▸ Text shown:
BEGIN

Tonight, one of my professors relayed an experience from his first couple years as a PhD student and father of two.  He related a time where he felt like a failure, like the didn’t belong in the program.  He felt that he would never get his PhD and that he wasn’t good enough or smart enough.  He wasn’t used to failing at anything, but one moment shook him.  He came home and as his two year old daughter ran to hug him, he started to sob into her.  He didn’t want anyone else to know of his pain but in that moment, he shared it with one of the people who loved him unconditionally and did not judge him.

I have done that.  My children have strengthened me in my weak moments.

Tonight, I am not alone.

S2:D2 and My Cohort

Semester 2: Day 2.  Syllabus days are the most amazing days on the planet, especially when they are completely unexpected because you’ve not had one in grad school yet.  Today was a syllabus day for my Biology and Politics class – AND it will be for my Scope and Methods class.  Can I get a Hallelujah?!

I am actually going to get our of here early tonight – by 7 pm (instead of 9 pm).  In grad school, a couple hours of free time is better than any other gift in the world.

Aside from that, I went to lunch with a couple guys in my cohort.  I shall call them Jerry and George, which I suppose makes me Elaine (thanks Seinfeld).  They were the first people I met when I toured the campus last March.  We were all from different states, here to see the campus and meet the people.  I was certain I was coming here (because this is really the only place I wanted to go) but they weren’t sure yet.  It’s funny but the youngest of the two – George –  (who could almost be my child if I had made particularly bad life choices in High School) hated me when we first met.  He absolutely hated me.  He said that I was one factor that led him to almost reconsider accepting their offer.  Apparently that one day with me last March was that bad.  He even told me that he was relieved to not have to share an office with me when he saw the office assignments.

END

▸ Dataset extract:
BEGIN

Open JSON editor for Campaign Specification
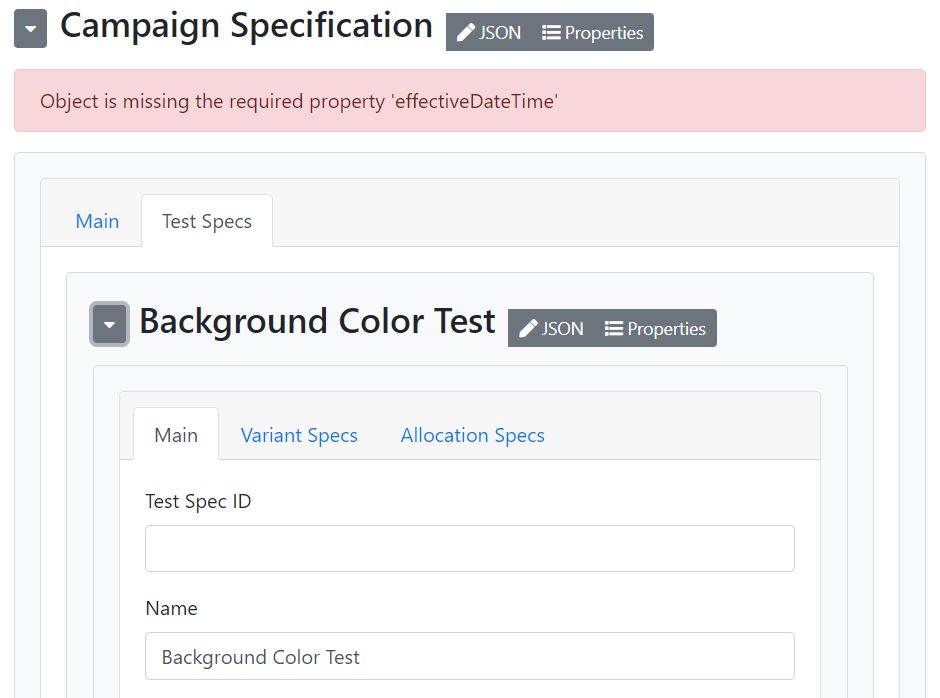 [490, 33]
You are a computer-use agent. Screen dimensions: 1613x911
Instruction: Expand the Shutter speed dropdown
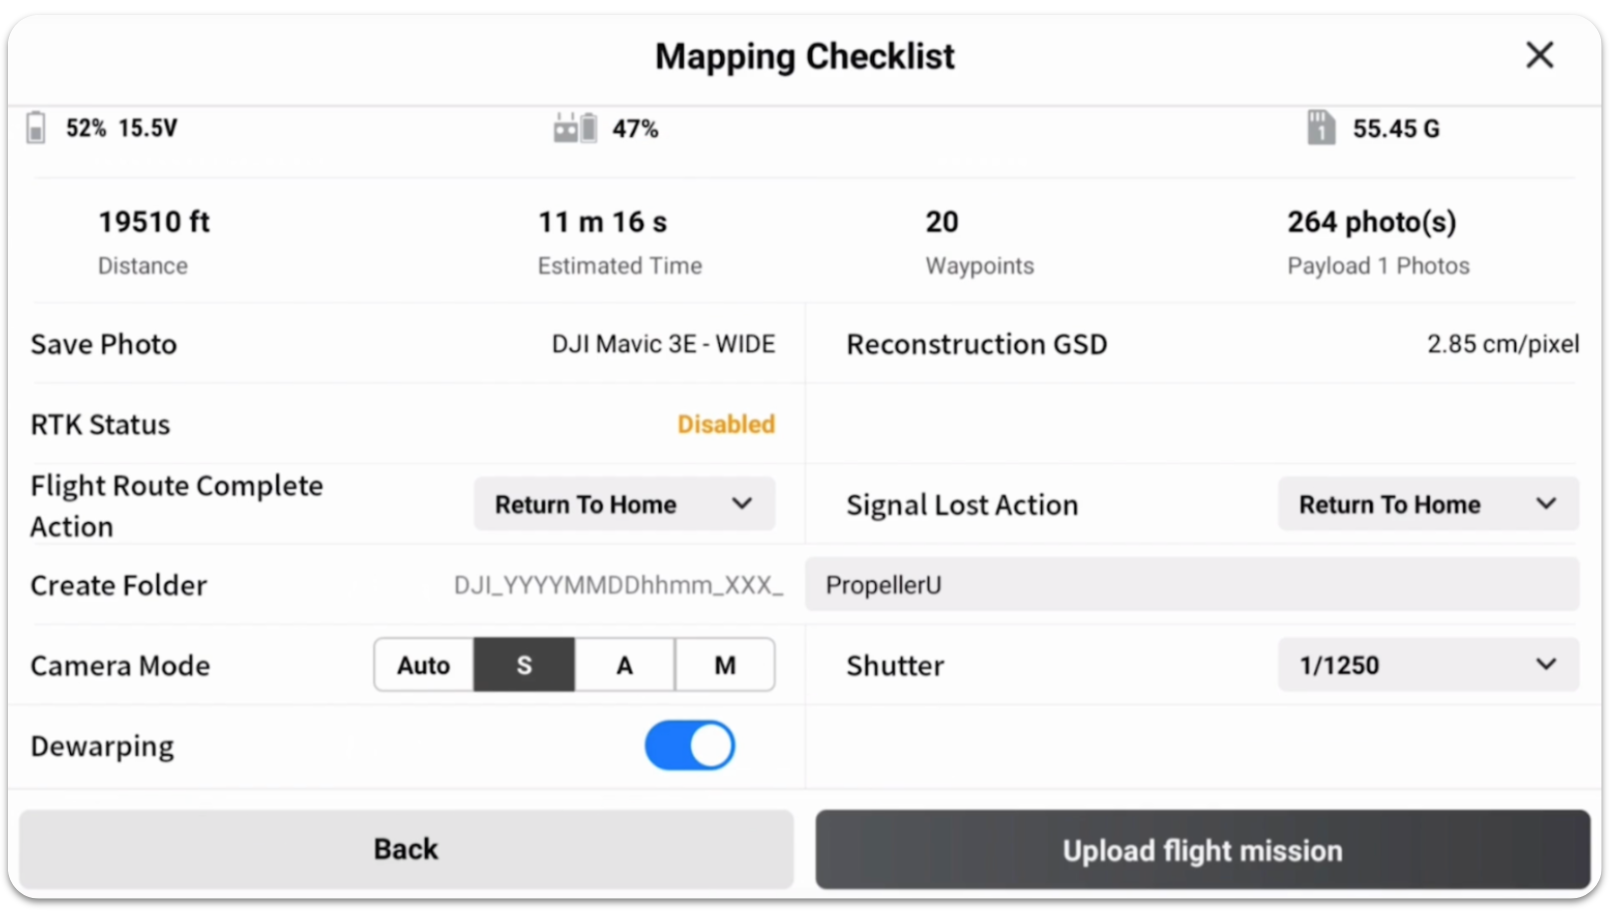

END

▸ Tasks to carry out:
1 - Please reproduce everything in the grad school blog post from "S2:D2 and My Cohort" down to "get a Hallelujah?!".
2 - Keep writing the grad school blog post, starting right after its last sentence.

▸ Answers to each task:
1 -
S2:D2 and My Cohort

Semester 2: Day 2.  Syllabus days are the most amazing days on the planet, especially when they are completely unexpected because you’ve not had one in grad school yet.  Today was a syllabus day for my Biology and Politics class – AND it will be for my Scope and Methods class.  Can I get a Hallelujah?!

2 -
Life has a funny way of working out, because he’s probably my best friend here.  We talk all the time.  We chat in each others’ offices, and we bitch to each other.  When I had a super shitty day and was almost in tears, he hugged me.  When his grandmother passed away, I hugged him.  I couldn’t imagine having to go through this whole thing without a friend like that – in the office right next door.

The other guy, Jerry, is also from the south, hates this stupid cold weather nonsense, and had no problem with me (that I’m aware of).  We have spent a lot of time talking in offices and having silly conversations.  He’s quieter than the other guy, but he’s great.  He is just two doors down.  These guys are my guys.  They are the first two people I knew and they are my saving graces.

We had lunch and a weird restaurant that two of us couldn’t handle properly (hey – ordering is hard work when there are like 36 combinations and we have no clue what is going on).  Jerry and I had never been there.  It was awkward and we had issues with condiment cups and cup lids.  It was a mess.  How we are getting a PhD, I will never know.  Then George saw the need to show us how to walk on ice.  I’m not kidding, George is from a seriously stupid cold state and can just walk on this crap like its nothing.  Jerry and I were walking on it like baby giraffes making tiny little steps.  Its always nonstop laughs with these guys.

The other people in my cohort are equally wonderful.  Another girl, who I just adore talking to is super friendly.  We sit together in the stats class on roids, and she is an absolute statistical genius.  I wish I had half of her knowledge about this stuff.  She is funny and amazing.  I shall call her Stats Girl because she has some serious super powers.  She and I had dinner with Captain – another guy in our cohort a few weeks ago.  Captain is a military guy who is doing some super cool things with his PhD program.  He also has kids and can understand how crappy this can be.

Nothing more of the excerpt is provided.